I understand 24 people were elected to the Council. Twenty-four different minds, goals, and values vastly different from most Diné. They must figure out how to immediately begin meshing together because the clock has never stopped ticking. Their time in the office is narrowing as each day passes, and that’s just how the adopted politics works.

And Nygren and Richelle Montoya, their time in the halls of power, has also begun to dwindle.

I don’t mean to come off as pessimistic. But let’s do the math here: how to create jobs multiply by how to create business opportunities, multiply by how to provide housing for people wanting to come to work, multiply by how to keep funding from dissipating or else the government crashes divide by how to do it in 48 months?

I’m sure the formula is much simpler, and I’m just making a simple thing into a rocket science project.

Nonetheless, I’m inspired by Chairman Akeah and what he did. He did it the old-fashioned way. He went to the people when the feds refused to help him. Ultimately, he made sweeping changes for the people.

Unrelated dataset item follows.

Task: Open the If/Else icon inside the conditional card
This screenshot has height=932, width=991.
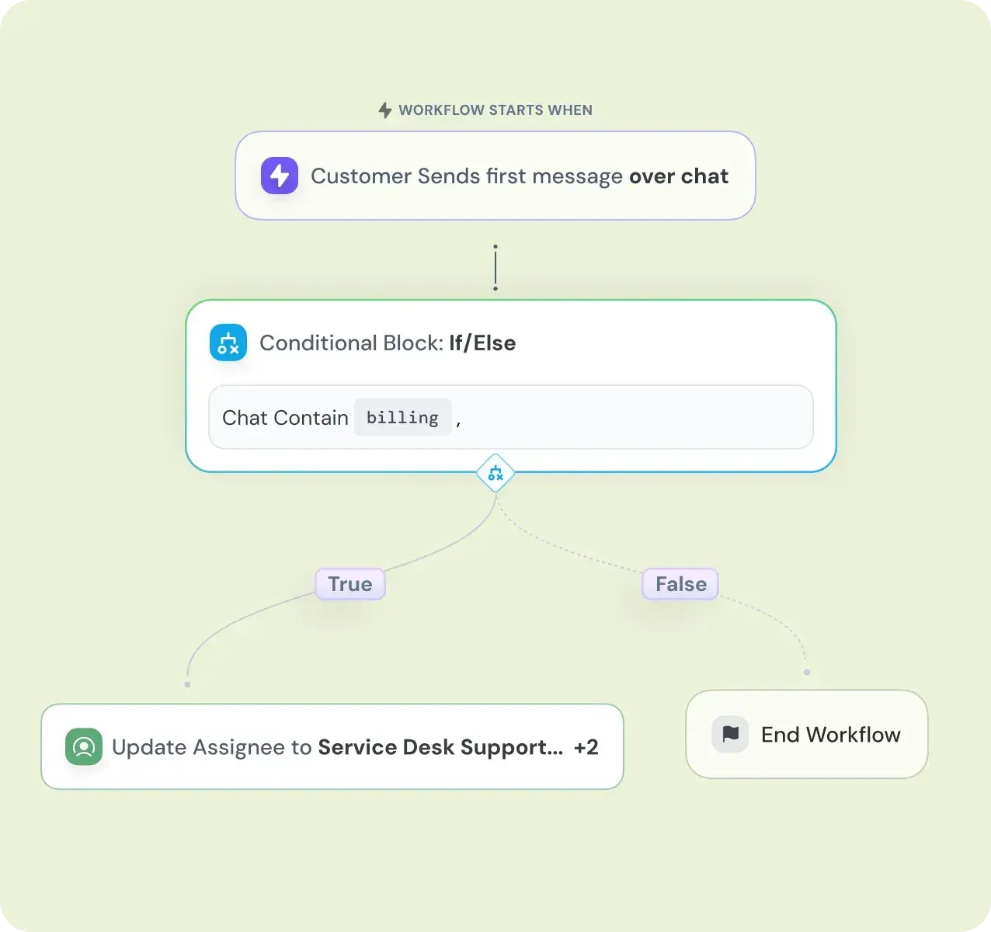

But sweeping, far-reaching changes seem to be unlikely for our Nation. Many of our Diné leaders’ credentials haven’t led to better results in the past. Perhaps we need more educated naat’áanii with real extra initials fluttering their names. We would want our lawmakers in the Council Chamber to be a highly lettered lot.

Education is more critical today than ever. Yes, college has become a precondition for upward mobility.

The challenges our children face compared to their more fortunate counterparts are enormous. Our country is often hailed as a “land of opportunity,” where all children, no matter their background, have the chance to succeed.

But does a formal education make political leaders better at their jobs? Would it mean less inequality, lower unemployment in the Nation, and more homes for our people? Probably not.

Would it make any difference if we had more lawmakers with college degrees? Are they more productive and less likely to be corrupt? It’s hard to say. I believe the path to any executive-in-chief position starts with higher education.

Our leaders must devise proposals for those sweeping changes to curb our issues, stop buying pointless cattle ranches and save billions of dollars.

In fact, what’s the purpose of the Navajo Nation’s land and real estate buys? For instance, the ranches in Colorado, the tracts of land near Flagstaff, and land and the two structures in Washington, D.C.?

Perhaps our lawmakers need to step back and let the people lead. It’s an active process. It’s never too soon to let them be the bosses, who may not always be correct, but they are the bosses.